As the season progressed Taylor emerged as a dangerous option at tailback and finished with 508 yards rushing in nine games. Jones returned at Miami in the second game of the season but other than for a 176-yard game at Kentucky, struggled to find consistency before a season-ending knee injury at LSU in the sixth game.
And now Powell is in the mix. A 5-foot-9, 177-pound freshman from Deerfield Beach, you don’t need to be an NFL scout to see that Powell has talent. His quick feet and cutting ability have helped him stand out during camp and he isn’t afraid of contact.
The 6-foot-2, 233-pound Jones missed time last week with swelling around his surgically repaired knee but is back on the field and once again a key factor in Florida head coach Will Muschamp’s view.
While Roper’s no-huddle spread offense is a different style than that of former coordinator Brent Pease’s slower attack, the run game is very similar.
”Running game we haven’t changed,” Gators head coach Will Muschamp said. ”Inside zone, outside zone, down around, counter, power, that’s it. I mean, that’s our running game. That’s what we are. It’s a different angle from the back. (Matt) will have his pads running downhill. He did today a bunch and it looked really good.”
With the season opener 12 days away, Roper and Muschamp are looking at ways to utilize the talented group.

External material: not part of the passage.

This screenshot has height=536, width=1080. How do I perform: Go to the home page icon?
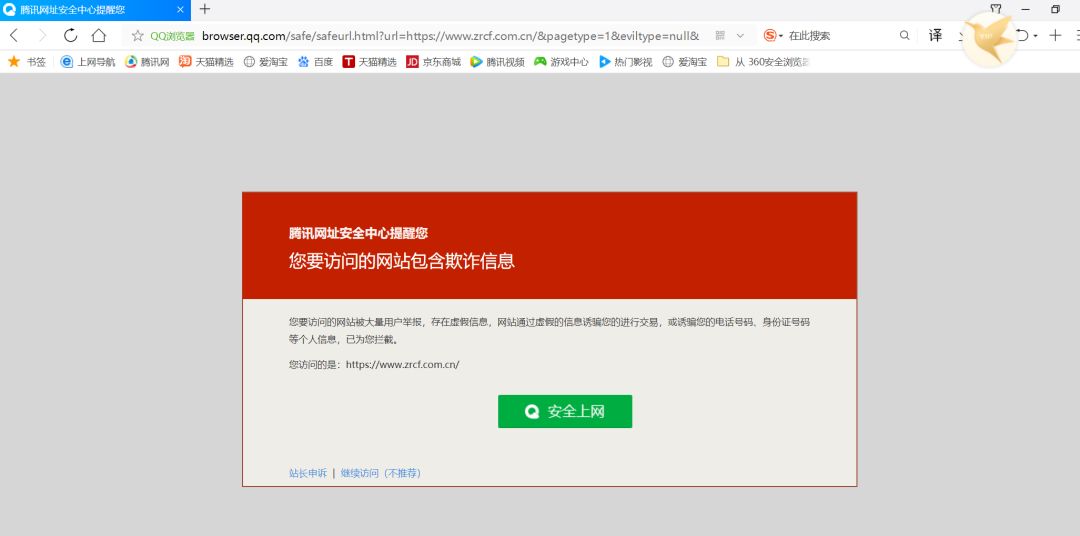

One way will be to throw them the ball instead of just handing it off on designed runs.
”Two guys are natural with their hands, and that’s Matt Jones and Brandon Powell,” Muschamp said after Monday’s practice. ”Those guys have natural ability to catch the ball. But Mack Brown and Kelvin have worked on it. Adam Lane, all those guys have worked on the hands. Mark Herndon catches the ball well. There’s no question that’ll be a huge part of what we do.”
A factor that should help get the players touches is Roper’s up-tempo system. The Gators ranked near the bottom of number of plays per game the past two years, averaging 67.2 plays per game in 2012 and 68.9 last season. In Roper’s final two seasons at Duke the Blue Devils averaged 76.2 plays a game two years ago and 73.5 per game in 2013.
Last week Roper was asked how many skill-position players he prefers to use in a game.
”The more the better is what it really gets down to,” he said. ”But typically you go into a game, with running backs you’re going to kind of lean on two and three’s going to show up in there some and you never know how the injuries are going to go and what not.”